Raymond Casey, FRS, FGS (10 October 1917 – 26 April 2016) was a British geologist.

== Life ==
He was born in Folkestone, Kent and educated at St. Mary’s Higher Grade Boys School, Folkestone. After war service as aircrew in the RAF he worked with the Geological Survey, where he researched Palaeozoic stratigraphy. In the mid-1950s he did a PhD course at Reading University involving a study of the Lower Greensand deposits.
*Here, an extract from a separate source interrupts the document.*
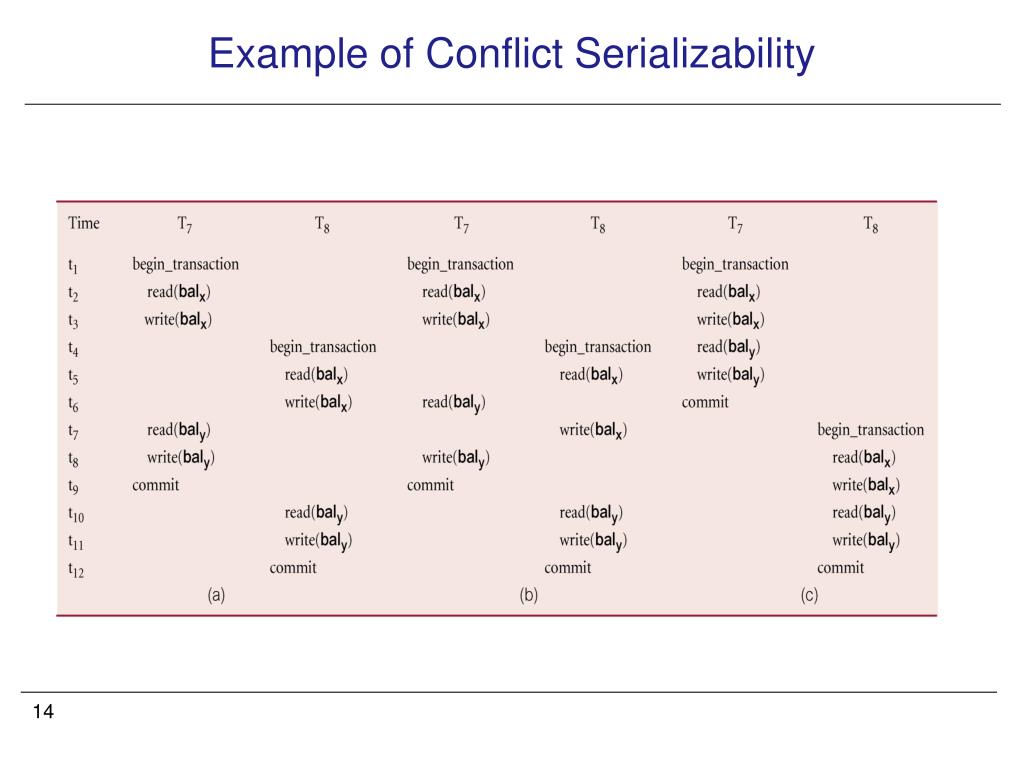This screenshot has height=768, width=1024.
Task: Click T8 header in schedule (c)
Action: tap(871, 225)
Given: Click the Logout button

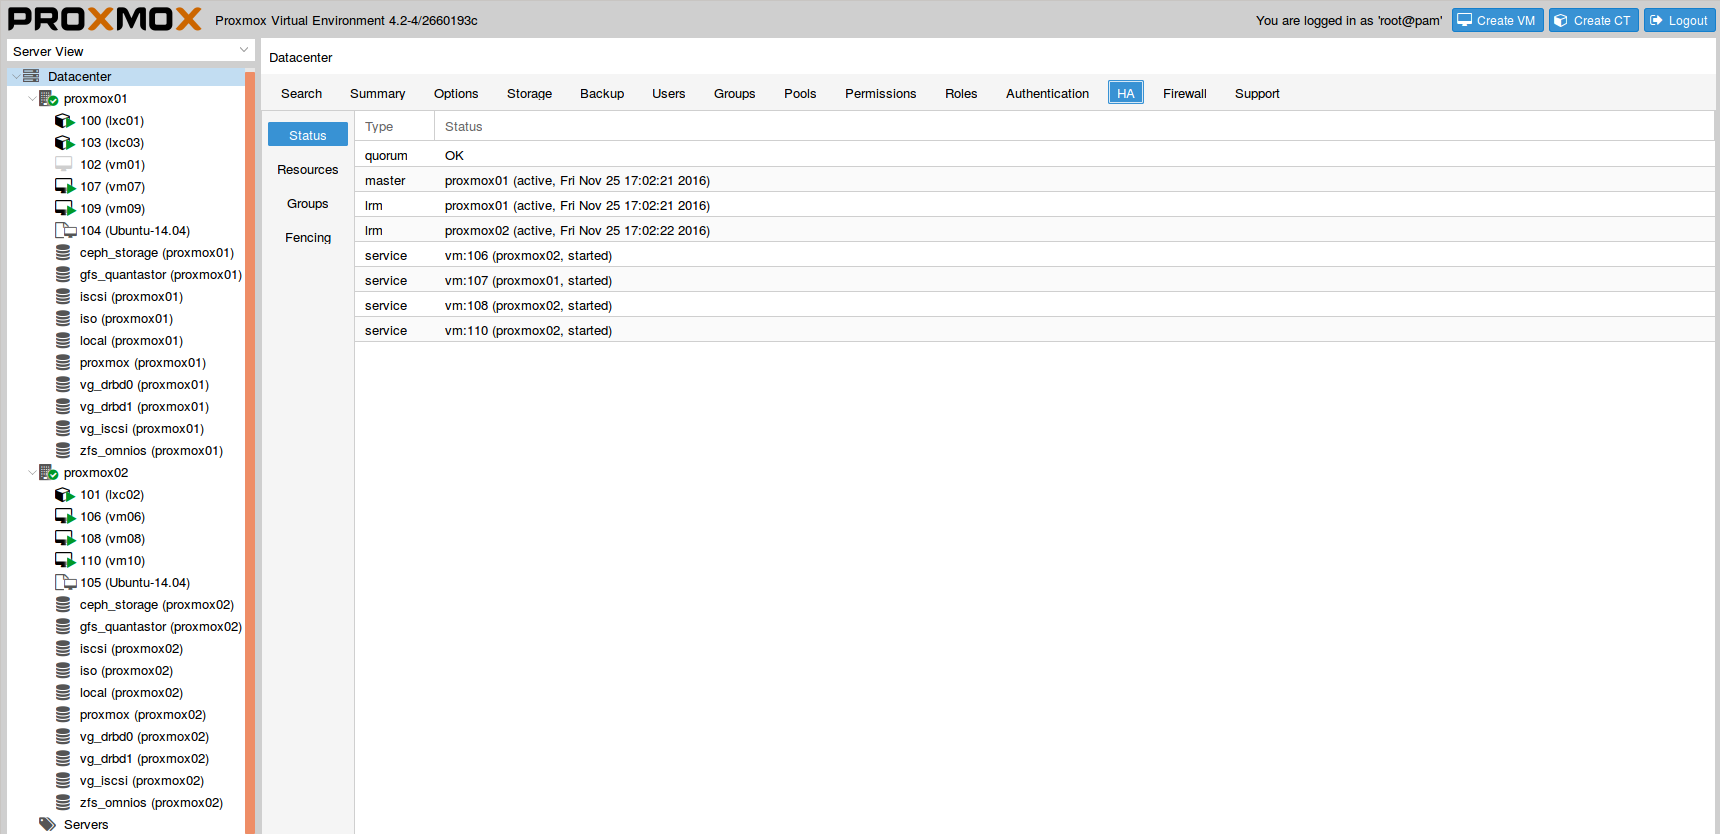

In 1970 he was elected a Fellow of the Royal Society, his election citation describing him as An authority in a wide field of Mesozoic stratigraphy and palaeontology. His field observations and palaeontological discoveries have clarified depositional history and structural relationships of the English Lower Cretaceous, notably the Lower Greensand. His work on the ammonites has revised correlation in many parts of the globe, notably southeast U.S.A., and has fundamentally modified ideas on stratigraphy and palaeogeography at the Jurassic-Cretaceous boundary in northern Europe. He has elucidated the hinge-structures of many heterodont bivalves and shown that these structures have practical use in subdividing the Purbeck-Wealden series.

He retired from the Geological Survey in 1979, but in 1994 joined the British Museum as an Honorary Research Fellow in order to continue his studies of the Lower Greensand, his particular lifelong interest.

His other interest was philately, especially Russian; he was president of the British Society of Russian Philately and a Fellow of the Royal Philatelic Society.

He died in 2016. He had married Norah Pakeman and had 2 sons.

His researches on ammonites had revised previous theories about the rock formations of the Jurassic–Cretaceous boundary in Northern Europe and his studies of hinge structure of shells had helped to define varying climates of past geological periods.